I agree with all of Avrum’s concerns about using IOBUF to approximate the operation of lines (SDA or SCL) used in an I2C communications interface.  However, I have successfully used IOBUF for some I2C communications.

As Avrum explains in his referenced threads, I2C devices are supposed to have an open-drain (aka pass-transistor) connection to the SDA/SCL lines – and both lines have pull-up resistors.  Thus, I2C devices can either drive the line low (by activating the pass-transistor) or allow the line to pulled high by the pull-up resistors (and by deactivating the pass-transistor).  Note that I2C devices cannot “electronically battle” each other in the way that two standard logic gates can when their outputs are tied together (eg. a high-output connected to a low-output).

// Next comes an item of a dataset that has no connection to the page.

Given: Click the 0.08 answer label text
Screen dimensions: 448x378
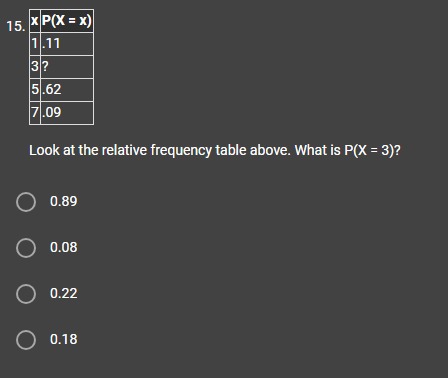Looking at the screenshot, I should click(64, 247).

The “electronic battle” is the reason you should not have two FPGAs (using IOBUF) on a single I2C communication interface.  That is, if the two IOBUFs are trying to drive the line in different directions then IOBUF damage may result. Although, carefully placing a small series resistor in the line can prevent damage and should allow reduced-speed I2C to continue.

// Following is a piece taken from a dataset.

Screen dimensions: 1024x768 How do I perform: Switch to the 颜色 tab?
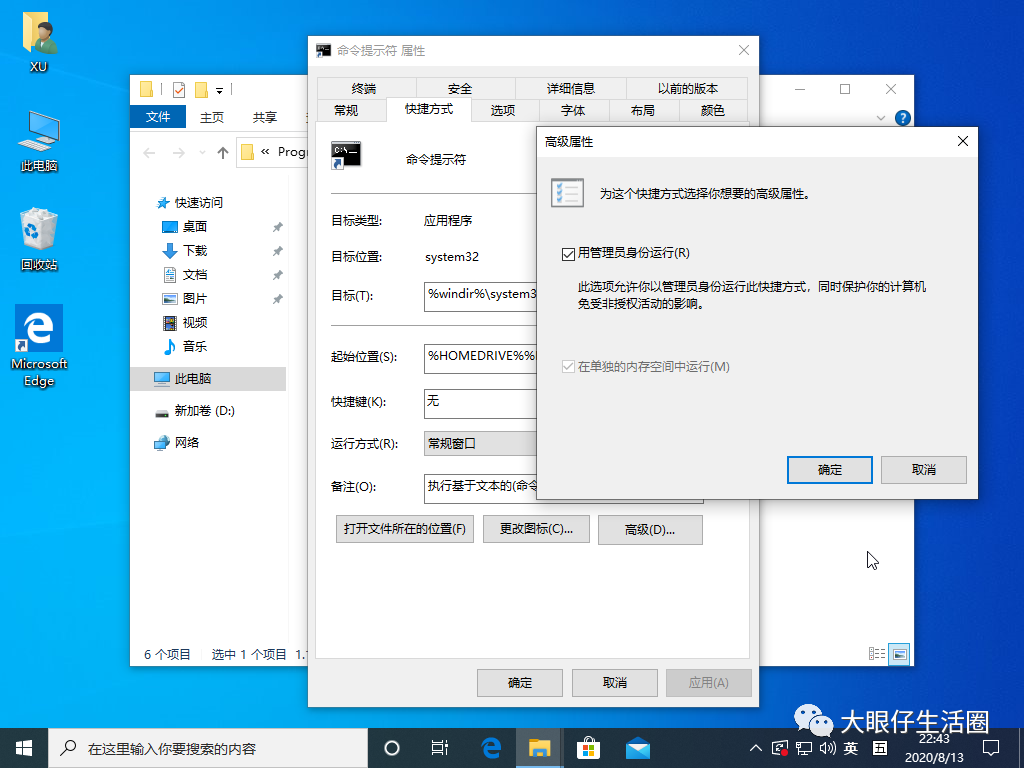coord(712,111)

Here is the situation where I made the FPGA (using IOBUFs) talk to multiple I2C devices on a single I2C interface:

  • Slow-speed clock, SCL, (~10 kHz)
  • FPGA is the I2C master (ie. it initiates all I2C communication and it always controls the SCL line)
  • SCL clock-stretching is not needed

Also, in my situation, I used the oversampled-interface technique that I described <here> for working with I2C.  This technique (also known as bit-banging) uses a FPGA generated clock, CLKF, that is much faster (mine was 100x) than SCL.  My HDL counted cycles of CLKF to toggle SCL at the correct speed.  My HDL also counted cycles of CLKF in order to read/write a bit from/to the SDA at the "right time" (ie. the interface passed timing analysis by design).  Note that from the HDL viewpoint, both SCL and SDA are “signals” (ie. SCL is not an “true” clock in the FPGA sense).  Also, I placed a synchronizer (eg. 2-flip-flop type found in IDDR) on the “O” output of the IOBUF for the SDA line to mitigate metastability.  Finally, I locked the registers used to send SCL and SDA into the FPGA’s IOB.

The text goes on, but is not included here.